Erdheim-Chester disease (ECD) is a rare non-Langerhans form of histiocytosis characterized by xanthomatous tissue infiltration with foamy histiocytes. It is still controversial whether these histiocytic proliferations represent monoclonal neoplastic populations or are part of a polyclonal reactive process. This is a case report of ECD in a 76-year-old Chinese woman. We investigated the clinicopathological features and clonality of the histiocytes using laser microdissection and a clonality assay based on X-chromosomal inactivation mosaicism in female somatic tissues, as well as on the polymorphism of phosphoglycerate kinase (PGK) and androgen receptor (AR).

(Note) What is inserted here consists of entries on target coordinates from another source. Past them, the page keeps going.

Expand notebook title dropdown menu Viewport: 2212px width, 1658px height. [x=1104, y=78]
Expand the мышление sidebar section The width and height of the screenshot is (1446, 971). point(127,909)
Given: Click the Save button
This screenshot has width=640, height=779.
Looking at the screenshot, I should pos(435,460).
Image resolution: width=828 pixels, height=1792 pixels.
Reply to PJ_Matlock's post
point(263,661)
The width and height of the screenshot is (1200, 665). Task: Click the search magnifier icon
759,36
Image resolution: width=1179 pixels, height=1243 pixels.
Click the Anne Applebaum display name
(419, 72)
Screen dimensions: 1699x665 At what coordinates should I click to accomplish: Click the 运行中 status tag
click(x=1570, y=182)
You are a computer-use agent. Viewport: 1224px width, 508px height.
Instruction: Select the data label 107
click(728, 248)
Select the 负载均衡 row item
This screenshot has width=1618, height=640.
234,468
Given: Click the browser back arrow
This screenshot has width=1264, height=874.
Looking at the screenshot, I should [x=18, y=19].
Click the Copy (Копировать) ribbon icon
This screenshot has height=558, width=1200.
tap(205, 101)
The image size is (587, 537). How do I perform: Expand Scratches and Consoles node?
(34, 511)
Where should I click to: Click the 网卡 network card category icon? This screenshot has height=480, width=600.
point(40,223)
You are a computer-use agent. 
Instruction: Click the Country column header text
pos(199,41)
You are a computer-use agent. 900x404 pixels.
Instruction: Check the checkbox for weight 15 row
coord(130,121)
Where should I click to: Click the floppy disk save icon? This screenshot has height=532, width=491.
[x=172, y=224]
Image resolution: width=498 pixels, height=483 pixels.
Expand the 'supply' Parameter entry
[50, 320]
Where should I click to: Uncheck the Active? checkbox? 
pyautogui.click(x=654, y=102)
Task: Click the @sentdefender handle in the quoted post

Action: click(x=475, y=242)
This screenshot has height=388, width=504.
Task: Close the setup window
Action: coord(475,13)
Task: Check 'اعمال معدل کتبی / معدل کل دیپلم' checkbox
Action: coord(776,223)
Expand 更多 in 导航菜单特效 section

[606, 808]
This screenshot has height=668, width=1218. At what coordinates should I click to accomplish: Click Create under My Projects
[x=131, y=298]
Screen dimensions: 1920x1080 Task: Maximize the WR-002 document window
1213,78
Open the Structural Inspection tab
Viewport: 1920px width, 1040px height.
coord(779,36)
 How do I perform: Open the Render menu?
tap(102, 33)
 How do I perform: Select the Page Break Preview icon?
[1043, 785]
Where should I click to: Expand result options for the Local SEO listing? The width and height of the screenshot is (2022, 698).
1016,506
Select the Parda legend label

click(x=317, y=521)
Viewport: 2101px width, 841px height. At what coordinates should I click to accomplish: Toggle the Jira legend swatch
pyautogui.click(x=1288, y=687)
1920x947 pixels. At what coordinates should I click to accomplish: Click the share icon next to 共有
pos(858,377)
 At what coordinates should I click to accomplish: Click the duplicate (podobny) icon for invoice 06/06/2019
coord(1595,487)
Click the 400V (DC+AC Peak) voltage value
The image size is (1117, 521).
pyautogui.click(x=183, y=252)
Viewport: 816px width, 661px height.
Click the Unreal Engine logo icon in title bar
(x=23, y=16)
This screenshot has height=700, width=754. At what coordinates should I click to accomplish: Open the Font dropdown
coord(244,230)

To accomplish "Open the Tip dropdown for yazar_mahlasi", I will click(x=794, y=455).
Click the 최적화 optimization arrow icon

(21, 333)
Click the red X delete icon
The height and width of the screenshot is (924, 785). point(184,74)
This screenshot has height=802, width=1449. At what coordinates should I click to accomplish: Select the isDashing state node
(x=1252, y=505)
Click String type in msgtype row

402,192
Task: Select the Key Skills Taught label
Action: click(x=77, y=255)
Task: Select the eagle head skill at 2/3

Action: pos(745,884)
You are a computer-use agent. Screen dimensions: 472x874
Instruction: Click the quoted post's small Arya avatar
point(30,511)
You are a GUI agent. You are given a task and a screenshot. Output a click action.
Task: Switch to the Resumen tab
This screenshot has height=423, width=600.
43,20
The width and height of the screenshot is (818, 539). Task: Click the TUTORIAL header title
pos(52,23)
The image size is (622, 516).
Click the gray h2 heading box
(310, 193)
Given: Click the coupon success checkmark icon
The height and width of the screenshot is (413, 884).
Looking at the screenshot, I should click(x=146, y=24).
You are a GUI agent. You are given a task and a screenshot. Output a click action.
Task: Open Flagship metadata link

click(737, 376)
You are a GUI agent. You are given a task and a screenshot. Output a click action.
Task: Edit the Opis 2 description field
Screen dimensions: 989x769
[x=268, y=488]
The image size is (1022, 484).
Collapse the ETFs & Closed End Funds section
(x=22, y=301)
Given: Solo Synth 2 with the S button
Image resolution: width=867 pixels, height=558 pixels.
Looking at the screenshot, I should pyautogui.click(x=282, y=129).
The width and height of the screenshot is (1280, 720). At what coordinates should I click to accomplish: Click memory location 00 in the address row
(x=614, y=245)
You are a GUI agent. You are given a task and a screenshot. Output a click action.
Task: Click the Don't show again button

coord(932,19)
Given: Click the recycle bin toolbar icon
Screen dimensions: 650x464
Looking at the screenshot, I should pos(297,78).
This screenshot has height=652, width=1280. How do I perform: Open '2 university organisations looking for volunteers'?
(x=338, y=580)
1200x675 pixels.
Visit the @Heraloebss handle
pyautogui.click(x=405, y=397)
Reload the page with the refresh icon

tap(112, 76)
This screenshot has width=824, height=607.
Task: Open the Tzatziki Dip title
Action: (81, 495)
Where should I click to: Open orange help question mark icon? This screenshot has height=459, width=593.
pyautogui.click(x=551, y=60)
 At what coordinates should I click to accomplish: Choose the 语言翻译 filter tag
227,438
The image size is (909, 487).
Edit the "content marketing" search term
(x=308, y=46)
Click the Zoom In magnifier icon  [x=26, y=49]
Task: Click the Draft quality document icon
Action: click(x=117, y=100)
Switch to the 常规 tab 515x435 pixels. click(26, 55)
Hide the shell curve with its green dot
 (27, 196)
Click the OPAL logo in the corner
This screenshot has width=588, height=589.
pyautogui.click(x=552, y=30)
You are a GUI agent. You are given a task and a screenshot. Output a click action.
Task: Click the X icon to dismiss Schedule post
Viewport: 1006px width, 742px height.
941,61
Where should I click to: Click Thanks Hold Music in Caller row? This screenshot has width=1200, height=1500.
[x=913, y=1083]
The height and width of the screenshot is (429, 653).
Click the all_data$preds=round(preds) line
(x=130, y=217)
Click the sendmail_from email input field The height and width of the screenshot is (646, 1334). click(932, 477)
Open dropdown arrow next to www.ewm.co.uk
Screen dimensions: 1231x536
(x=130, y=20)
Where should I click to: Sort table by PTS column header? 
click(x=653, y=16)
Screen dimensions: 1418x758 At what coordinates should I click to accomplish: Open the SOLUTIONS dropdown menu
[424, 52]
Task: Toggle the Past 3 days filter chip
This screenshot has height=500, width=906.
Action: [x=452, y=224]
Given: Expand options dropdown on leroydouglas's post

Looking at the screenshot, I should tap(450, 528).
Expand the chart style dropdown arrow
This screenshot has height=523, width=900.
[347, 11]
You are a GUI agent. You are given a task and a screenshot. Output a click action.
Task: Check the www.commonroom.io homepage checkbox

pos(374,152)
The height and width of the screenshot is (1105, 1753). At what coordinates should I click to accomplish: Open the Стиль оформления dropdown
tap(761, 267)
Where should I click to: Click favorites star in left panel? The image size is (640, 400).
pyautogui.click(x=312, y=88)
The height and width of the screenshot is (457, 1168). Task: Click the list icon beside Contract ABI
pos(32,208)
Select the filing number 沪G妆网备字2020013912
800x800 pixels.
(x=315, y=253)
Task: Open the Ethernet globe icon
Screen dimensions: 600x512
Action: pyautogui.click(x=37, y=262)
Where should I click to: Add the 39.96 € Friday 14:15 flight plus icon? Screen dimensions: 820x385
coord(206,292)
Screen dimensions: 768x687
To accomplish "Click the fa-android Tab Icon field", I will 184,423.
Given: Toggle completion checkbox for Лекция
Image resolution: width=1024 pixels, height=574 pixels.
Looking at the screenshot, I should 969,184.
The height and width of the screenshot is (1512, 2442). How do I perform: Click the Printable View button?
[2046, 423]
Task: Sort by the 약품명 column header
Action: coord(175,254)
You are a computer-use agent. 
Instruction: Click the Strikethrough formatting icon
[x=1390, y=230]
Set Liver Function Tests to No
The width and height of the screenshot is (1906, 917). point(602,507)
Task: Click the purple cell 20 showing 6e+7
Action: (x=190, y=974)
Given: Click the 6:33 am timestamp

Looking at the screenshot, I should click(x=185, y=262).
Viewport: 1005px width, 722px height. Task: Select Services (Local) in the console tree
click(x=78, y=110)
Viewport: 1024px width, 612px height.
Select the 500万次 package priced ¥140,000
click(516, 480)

According to our results, the lesion was composed of lipid-laden histiocytes and focal fibrous tissues. The lipid-laden histiocytes were positive for CD68 and CD163, but negative for CD1a and S-100. Electron-microscopic examination showed no Birbeck granules, but the presence of lipid vacuoles. Moreover, the result of the clonality assay demonstrated that these cells formed a polyclonal population. In conclusion, ECD is a rare non-Langerhans' cell histiocytosis. Its nature may be a non-neoplastic lesion; however, additional studies with larger sample sizes are necessary to conclusively prove our hypothesis.